For Stanbridge, that drop-off in foreign buyers is most pronounced in the reduction of work from his American client base.

“I had a big American practice ... and the tap was turned off,” said the private equity specialist, nominating September 2008 as when the downturn commenced for his practice.

“I used to get two to three calls a week from US firms and businesses that I did work for, and they have only just started [calling] again,” he added, telling the 200 to 300 strong audience, largely made up of lawyers and investment bankers that “the reality of where we are” is that those calls from prospective American clients occur at about the rate of one every quarter.

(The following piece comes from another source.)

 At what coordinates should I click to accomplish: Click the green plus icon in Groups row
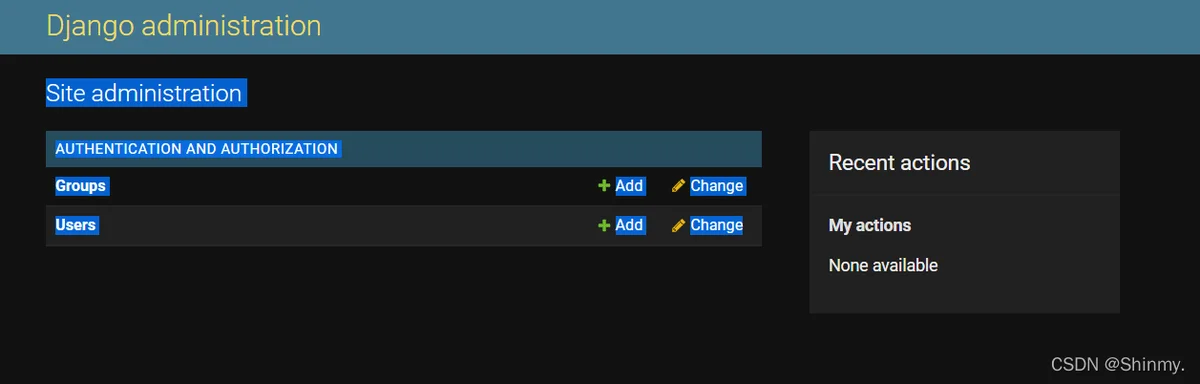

Dunne was even more pessimistic about the current state of the M&A market and the prospects for a recovery soon, noting that “it is hard to fall off the cliff when you are already at the bottom of it”.

“The anxiety is that people feel the other shoe will drop,” said Dunne. “The last seven to eight months have probably been worse than ’09, and ’09 was pretty grim.

“Activity was on the way down [then], and this [now] is sort of flat and you are kind of waiting for the stimulus to get going.”

However, Dunne did open the door cautiously to a possible partial recovery off the back of international developments.

"I think America is the way out, but you need sustained data so people will say maybe the other shoe won’t drop and there is a sense that yes, you can go out and invest," he said, adding that Europe had also handled the Cypriot financial crisis better when compared to earlier economic downturns in countries such as Ireland.